Citing insufficient evidence, district attorney closes hospital rape case

Staff Photo by Dan Henry / The Chattanooga Times Free Press- 10/12/15. Stacey Cordell reacts emotionally on Monday, October 12, 2015 moments after finding out that the Cleveland, Tennessee, District Attorney's office will not investigate her case further after receiving her rape kit results.
Staff Photo by Dan Henry / The Chattanooga Times Free Press- 10/12/15. Stacey Cordell reacts emotionally on Monday, October 12, 2015 moments after finding out that the Cleveland, Tennessee, District Attorney's office will not investigate her case further after receiving her rape kit results.

Based on that, we don't believe we can prove beyond a reasonable doubt that it happened in Bradley County.

Despite signs of trauma noted in both a doctor's exam and a forensic nurse's exam, 10th Judicial District Attorney Steve Crump said the results from a rape kit for a woman who claimed she was raped in a Cleveland, Tenn., hospital came back negative for semen.

Stacey Cordell's case, the subject of a Times Free Press story, demonstrates how difficult claims of sexual assault can be to resolve.

Crump said he still believes Cordell could have been raped, but based on the evidence, it couldn't have happened when she was unconscious at SkyRidge Medical Center on Jan. 25.

Cordell's case was murky from the beginning. The Cleveland Police Department initially opened and shut the case in two days, and the 10th Judicial District Attorney's Office initially declined to test the rape kit.

But in May, Crump ordered her rape kit be sent to the Tennessee Bureau of Investigation crime lab. Across the country, lawmakers and sexual assault advocates had been pressuring district attorneys to order old rape kits to be tested after it was discovered that thousands were sitting abandoned and in storage in police departments, hospitals and crime labs nationwide. Now police are required in Tennessee to test rape kits once a victim comes forward. But Cordell's case was reported before the law went into effect in July.

Last week, Cordell called the Cleveland Police Department and was told the results from her rape kit were back. She stayed awake all weekend obsessing about Monday's meeting, hoping it might bring her clarity.

In a large conference room, prosecutors sat across from Cordell and told her the rape kit had tested negative for semen. The swab was negative and so was her underwear, they said.

"Based on that, we don't believe we can prove beyond a reasonable doubt that it happened in Bradley County," Assistant District Attorney Cynthia LeCroy-Schemel told Cordell and her husband, Blaine.

In the eyes of the law, the rape kit results are a definitive answer. Crump said he can't refute the evidence. And while he said the crime lab test didn't test for DNA such as skin cells, it is normal protocol to first test for semen and then do further tests if those results are positive.

Just because a rape kit comes back negative doesn't mean a sexual assault didn't occur, said Kathy Walsh, executive director of the Tennessee Coalition to End Domestic & Sexual Violence. There could have been an object used or a condom worn.
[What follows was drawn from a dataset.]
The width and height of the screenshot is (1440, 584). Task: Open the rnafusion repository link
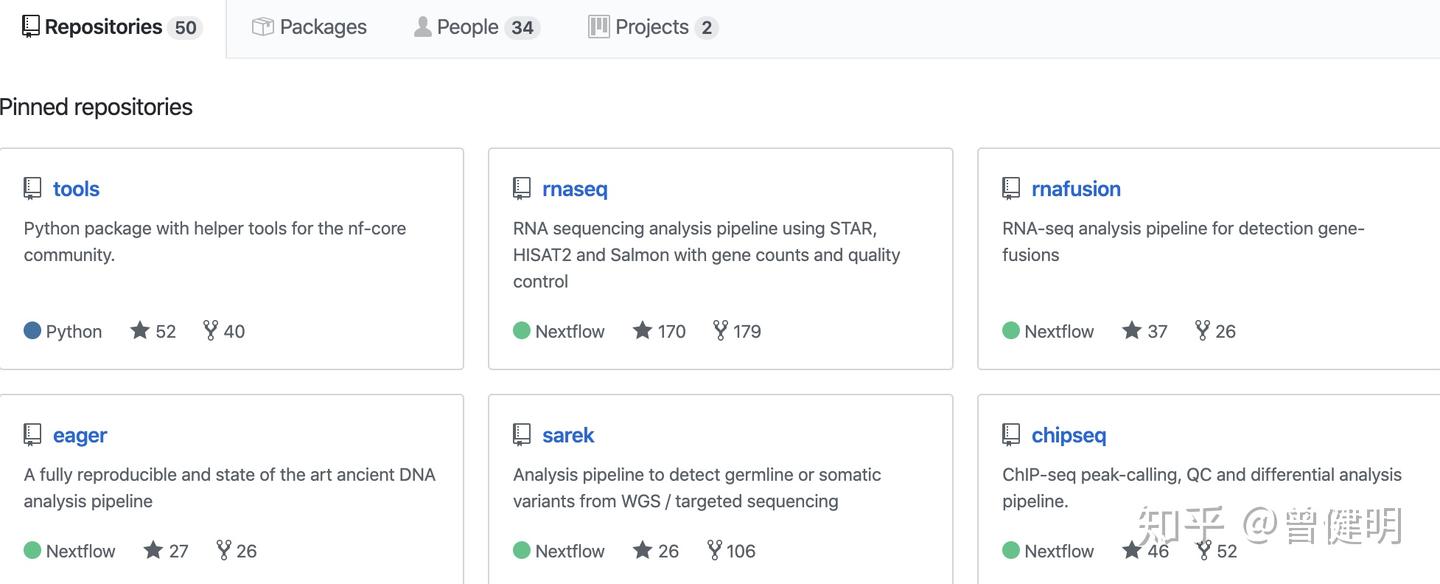pyautogui.click(x=1075, y=189)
And it matters how police conduct their interviews, she said.

Police said they never interviewed anyone at the hospital and they didn't subpoena Cordell's records to find out why she switched rooms in the middle of the night.

Besides the rape kit results, Crump's office reviewed the hospital security video that showed the hallway of the emergency room and found that the employee Cordell believes sexually assaulted her wasn't in her room long enough to do so, he said.

Just last month, Cordell received a letter from the hospital stating some of her records had been overlooked. Now she is waiting to find out what they might reveal about her night in the hospital.

And while her case is closed, she said she's not willing to let go. She's hired Daniel Laird, an attorney from Dalton.

"We'll just go about it a different way," Laird told Cordell outside the district attorney's office on Monday.

But Crump doesn't see how he could have missed anything in her case. He's certain his office has been fair.

"How would we go forward?'" he said Monday afternoon. "I'm sorry the victim didn't get any answers. I'm very sorry about that."